[Collected data entries]

[Start of section]

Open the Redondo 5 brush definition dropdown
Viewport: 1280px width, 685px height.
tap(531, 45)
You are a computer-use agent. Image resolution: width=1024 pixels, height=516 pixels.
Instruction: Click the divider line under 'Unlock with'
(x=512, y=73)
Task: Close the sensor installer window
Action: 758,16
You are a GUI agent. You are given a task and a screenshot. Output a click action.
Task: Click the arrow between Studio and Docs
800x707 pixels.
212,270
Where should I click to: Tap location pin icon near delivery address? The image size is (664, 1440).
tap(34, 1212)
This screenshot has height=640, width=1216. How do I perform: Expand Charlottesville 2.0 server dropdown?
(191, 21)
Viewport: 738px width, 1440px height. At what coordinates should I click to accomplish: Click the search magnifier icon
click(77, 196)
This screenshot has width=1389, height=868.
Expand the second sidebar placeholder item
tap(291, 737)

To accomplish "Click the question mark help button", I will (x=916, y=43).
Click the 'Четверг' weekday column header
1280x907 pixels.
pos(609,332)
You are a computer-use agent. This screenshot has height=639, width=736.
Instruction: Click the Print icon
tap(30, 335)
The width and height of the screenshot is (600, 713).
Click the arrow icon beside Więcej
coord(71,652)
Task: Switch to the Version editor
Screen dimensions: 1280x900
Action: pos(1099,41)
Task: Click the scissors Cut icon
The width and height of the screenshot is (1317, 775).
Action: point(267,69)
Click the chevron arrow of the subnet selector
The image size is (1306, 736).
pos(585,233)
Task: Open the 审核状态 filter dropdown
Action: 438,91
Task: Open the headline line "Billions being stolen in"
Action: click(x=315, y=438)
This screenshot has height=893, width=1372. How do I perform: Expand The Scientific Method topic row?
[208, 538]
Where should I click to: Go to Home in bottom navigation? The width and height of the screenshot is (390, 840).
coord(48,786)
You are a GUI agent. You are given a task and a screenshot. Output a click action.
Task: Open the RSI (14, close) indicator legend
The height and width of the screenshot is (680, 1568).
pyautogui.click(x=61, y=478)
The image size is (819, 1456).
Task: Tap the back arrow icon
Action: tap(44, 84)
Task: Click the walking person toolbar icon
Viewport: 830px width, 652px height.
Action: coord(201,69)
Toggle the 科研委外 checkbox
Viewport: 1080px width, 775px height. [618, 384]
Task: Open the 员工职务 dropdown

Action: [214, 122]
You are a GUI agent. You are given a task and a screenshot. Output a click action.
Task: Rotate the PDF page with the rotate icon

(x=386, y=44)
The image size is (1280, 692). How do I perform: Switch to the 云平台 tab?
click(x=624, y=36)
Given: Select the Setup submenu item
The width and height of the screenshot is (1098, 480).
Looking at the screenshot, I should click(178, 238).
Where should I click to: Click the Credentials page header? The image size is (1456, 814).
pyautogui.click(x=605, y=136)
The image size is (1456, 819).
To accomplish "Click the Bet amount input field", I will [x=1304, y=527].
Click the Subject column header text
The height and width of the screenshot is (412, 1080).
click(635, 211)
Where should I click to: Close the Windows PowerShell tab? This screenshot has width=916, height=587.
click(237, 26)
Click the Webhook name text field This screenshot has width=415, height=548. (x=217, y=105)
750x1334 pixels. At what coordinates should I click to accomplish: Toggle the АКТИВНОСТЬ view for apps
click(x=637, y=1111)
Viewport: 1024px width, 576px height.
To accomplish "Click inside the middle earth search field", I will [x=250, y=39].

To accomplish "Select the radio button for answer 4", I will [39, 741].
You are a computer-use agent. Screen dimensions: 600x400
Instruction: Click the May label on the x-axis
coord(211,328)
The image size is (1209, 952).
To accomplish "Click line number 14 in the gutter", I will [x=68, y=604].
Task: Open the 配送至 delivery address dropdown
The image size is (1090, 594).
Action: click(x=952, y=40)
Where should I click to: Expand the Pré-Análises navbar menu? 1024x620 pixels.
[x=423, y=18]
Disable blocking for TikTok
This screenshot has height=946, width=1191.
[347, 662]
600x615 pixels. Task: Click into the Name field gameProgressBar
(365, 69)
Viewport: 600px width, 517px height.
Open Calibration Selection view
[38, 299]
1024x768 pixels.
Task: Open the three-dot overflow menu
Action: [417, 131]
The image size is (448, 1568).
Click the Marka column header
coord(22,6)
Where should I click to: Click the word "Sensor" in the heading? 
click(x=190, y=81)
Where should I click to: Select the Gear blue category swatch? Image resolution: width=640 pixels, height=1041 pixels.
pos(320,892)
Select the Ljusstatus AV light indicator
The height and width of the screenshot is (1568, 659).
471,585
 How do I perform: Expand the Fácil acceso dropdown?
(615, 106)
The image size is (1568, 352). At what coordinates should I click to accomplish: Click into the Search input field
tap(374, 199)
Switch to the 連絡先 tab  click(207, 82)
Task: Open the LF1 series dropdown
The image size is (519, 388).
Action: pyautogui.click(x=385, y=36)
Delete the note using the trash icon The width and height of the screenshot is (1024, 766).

[End of section]

● **ASSIGNMENT**
Each line from the top of the records down to the one with "The width and height of the screenshot is (600, 713)." must be retyped exactly; include both ends and nothing else.

● **ANSWER SECTION**
Open the Redondo 5 brush definition dropdown
Viewport: 1280px width, 685px height.
tap(531, 45)
You are a computer-use agent. Image resolution: width=1024 pixels, height=516 pixels.
Instruction: Click the divider line under 'Unlock with'
(x=512, y=73)
Task: Close the sensor installer window
Action: 758,16
You are a GUI agent. You are given a task and a screenshot. Output a click action.
Task: Click the arrow between Studio and Docs
800x707 pixels.
212,270
Where should I click to: Tap location pin icon near delivery address? The image size is (664, 1440).
tap(34, 1212)
This screenshot has height=640, width=1216. How do I perform: Expand Charlottesville 2.0 server dropdown?
(191, 21)
Viewport: 738px width, 1440px height. At what coordinates should I click to accomplish: Click the search magnifier icon
click(77, 196)
This screenshot has width=1389, height=868.
Expand the second sidebar placeholder item
tap(291, 737)

To accomplish "Click the question mark help button", I will (x=916, y=43).
Click the 'Четверг' weekday column header
1280x907 pixels.
pos(609,332)
You are a computer-use agent. This screenshot has height=639, width=736.
Instruction: Click the Print icon
tap(30, 335)
The width and height of the screenshot is (600, 713).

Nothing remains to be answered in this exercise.